The current study cohort represents our initial experience with the TAx approach, whereas TA and TAo had been performed with previous-generation balloon-expandable valves. Low-profile delivery systems facilitate the conduct of the procedure. An improvement in the fluoroscopy time in right TAx-TAVR owing to the ‘flip-n-flex’ technique was described in our previous report [10]. As a result, the fluoroscopy time of the entire TAx cohort was similar to the TF cohort. On the other hand, the shorter procedural time of the TT cohort relates to the relatively straightforward insertion of the delivery system and our pre-existing experience with the TA and TAo approaches. Each approach has unique features, and technical challenges could be anticipated in individual access. Familiarity with axillary access facilitates our adoption of the TAx approach, as the axillary artery is used routinely as an alternative cannulation site. We currently perform TAx-TAVR via surgical cut-down. It has been reported that TAx-TAVR can be performed percutaneously, albeit covered stent placement is required in more than 10% of cases [24]. In contrast, the open technique carries a lower risk of bleeding or vascular complications, but potentially at the cost of longer recovery.
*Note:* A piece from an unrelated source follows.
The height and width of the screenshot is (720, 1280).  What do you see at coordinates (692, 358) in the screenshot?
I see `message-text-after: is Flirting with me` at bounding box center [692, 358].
Vascular complications remain a concern in the current era despite continuous improvement in the delivery devices. This calls for a broader use of alternative-access and strengthens the notion that TAVR access should be carefully selected to ensure procedural safety. Our experience demonstrates that TAx access is safe and effective using the current-generation TAVR device. A judicious selection of the laterality for TAx-TAVR potentially reduces adverse vascular events and expands the use of this less-invasive TAVR approach. With accumulated experience, alternative TAVR approaches such as TA or TAo can also be safely and effectively performed. However, the TAx approach offers advantages over the TT approach with improved patient recovery, and it could be considered when femoral access is not available.

Study limitations

We report single-center experience of alternative-access TAVR using the SAPIEN 3 device. Due to limited sample sizes, comparisons among the groups could be underpowered, and therefore, some of the results were suggestive but not conclusive. These groups also differ in some baseline features, and the small patient numbers limited our ability to perform propensity-score matching. Future large studies could help to elucidate this matter. Due to our early experience, long-term outcomes of the study cohorts were lacking.

Conclusion

TAx access for TAVR with the SAPIEN3 valve is a safe alternative to TF-TAVR. Despite the patients undergoing TAx-TAVR procedures with higher risk profiles, we have shown that excellent procedural and short-term clinical outcomes can be achieved using our current approach to access route selection. TAx access offers advantages of improved recovery over TT access, and appears to be a superior alternative-access option for TAVR. It could be preferred when TF access is not feasible.